● **Extract provided**:
------------
Remember the 10 year old girl who had to travel to Indiana for an abortion? And they tried to prosecute the doctor who helped her? Well:
Indiana’s attorney general has dropped a lawsuit that accused the state’s largest hospital system of violating patient privacy laws when a doctor told a newspaper that a 10-year-old Ohio girl had traveled to Indiana for an abortion.
A federal judge last week approved Attorney General Todd Rokita’s request to dismiss his lawsuit, which the Republican had filed last year against Indiana University Health and IU Healthcare Associates, The Indianapolis Star reported.
The suit accused the hospital system of violating HIPAA, the federal Health Insurance Portability and Accountability Act, and a state law, for not protecting patient information in the case of a 10-year-old rape victim who traveled to Indiana to receive abortion drugs.
Dr. Caitlin Bernard ‘s attorneys later that she shared no personally identifiable information about the girl, and no such details were reported in the Star’s story on July 1, 2022, but it became a flashpoint in the abortion debate days after the U.S. Supreme Court overturned Roe v. Wade that June.
A federal judge in Indianapolis initially granted IU Health’s motion to dismiss the case in June, prompting Rokita to file an amended complaint in July. His office then sought the case’s dismissal last week, writing that the state’s initial complaints have been satisfied by actions IU Health has taken since The Star first reported on the girl’s case.
These actions include continuing to train employees not to talk about patients in public spaces and informing employees that if they are contacted by a reporter, they must inform the public relations or communications departments before responding, Rokita’s dismissal motion said.
“We are pleased the information this office sought over two years ago has finally been provided and the necessary steps have been taken to accurately and consistently train their workforce to protect patients and their health care workers,” Rokita said Monday in a statement.
However, IU Health said it has always had such practices in place, and it’s disheartened by the claim that these were corrective actions made in response to Rokita’s suit.
[…]
Indiana’s medical licensing board reprimanded Bernard in May 2023, saying she didn’t abide by privacy laws by talking publicly about the girl’s treatment.
It was far short of the medical license suspension Rokita’s office sought, and IU Health’s own internal investigation found that Bernard did not violate privacy laws.
The Indiana Supreme Court, meanwhile, reprimanded Rokita and fined him $250 for making statements about Bernard that violated rules of professional conduct for attorneys.
------------
● **Information supplied**:
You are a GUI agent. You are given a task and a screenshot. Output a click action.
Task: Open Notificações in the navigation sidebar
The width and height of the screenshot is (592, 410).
------------
● **What this exercise asks**:
1) Condense the paragraph of the article on the dropped Indiana privacy lawsuit that begins "A federal judge in Indianapolis initially granted" into two sentences, keeping its main facts.
2) Carry on the article on the dropped Indiana privacy lawsuit, starting after its final sentence.

● **Results for each task**:
1) After a federal judge in Indianapolis granted IU Health's motion to dismiss in June, Rokita filed an amended complaint in July. Last week his office sought dismissal, arguing that IU Health's actions since The Star first reported the girl's case had satisfied the state's initial complaints.

2)
Rokita is a terrible person. But at least he seems to be smart enough to have figured out hat he wasn’t going to win this one. Nonetheless, they did manage to sully the reputation of this compassionate doctor who helped this poor child which is grotesque and disgusting. But that’s just how they roll.
BY the way, Indiana may still be a throwback state but there are others that are fighting this at the ballot box. Here are two more:
Missouri and Arizona join six states that are voting on abortion rights in the upcoming presidential election.On Tuesday, Missouri state officials greenlit a ballot initiative, allowing residents to determine the fate of the state’s total abortion ban. On Monday, Arizona officials said they received enough petition signatures to put an abortion ballot measure before voters this November.
The ballot measures in question allow voters to decide if the right to an abortion should be enshrined in the states’ constitutions.
More than two years after Roe v. Wade was overturned, 14 states have passed total abortion bans while others have moved to protect reproductive rights at the state level. Missouri is one of several states that passed a total ban on abortion. Arizona passed a law in 2022 that bans abortion after 15 weeks.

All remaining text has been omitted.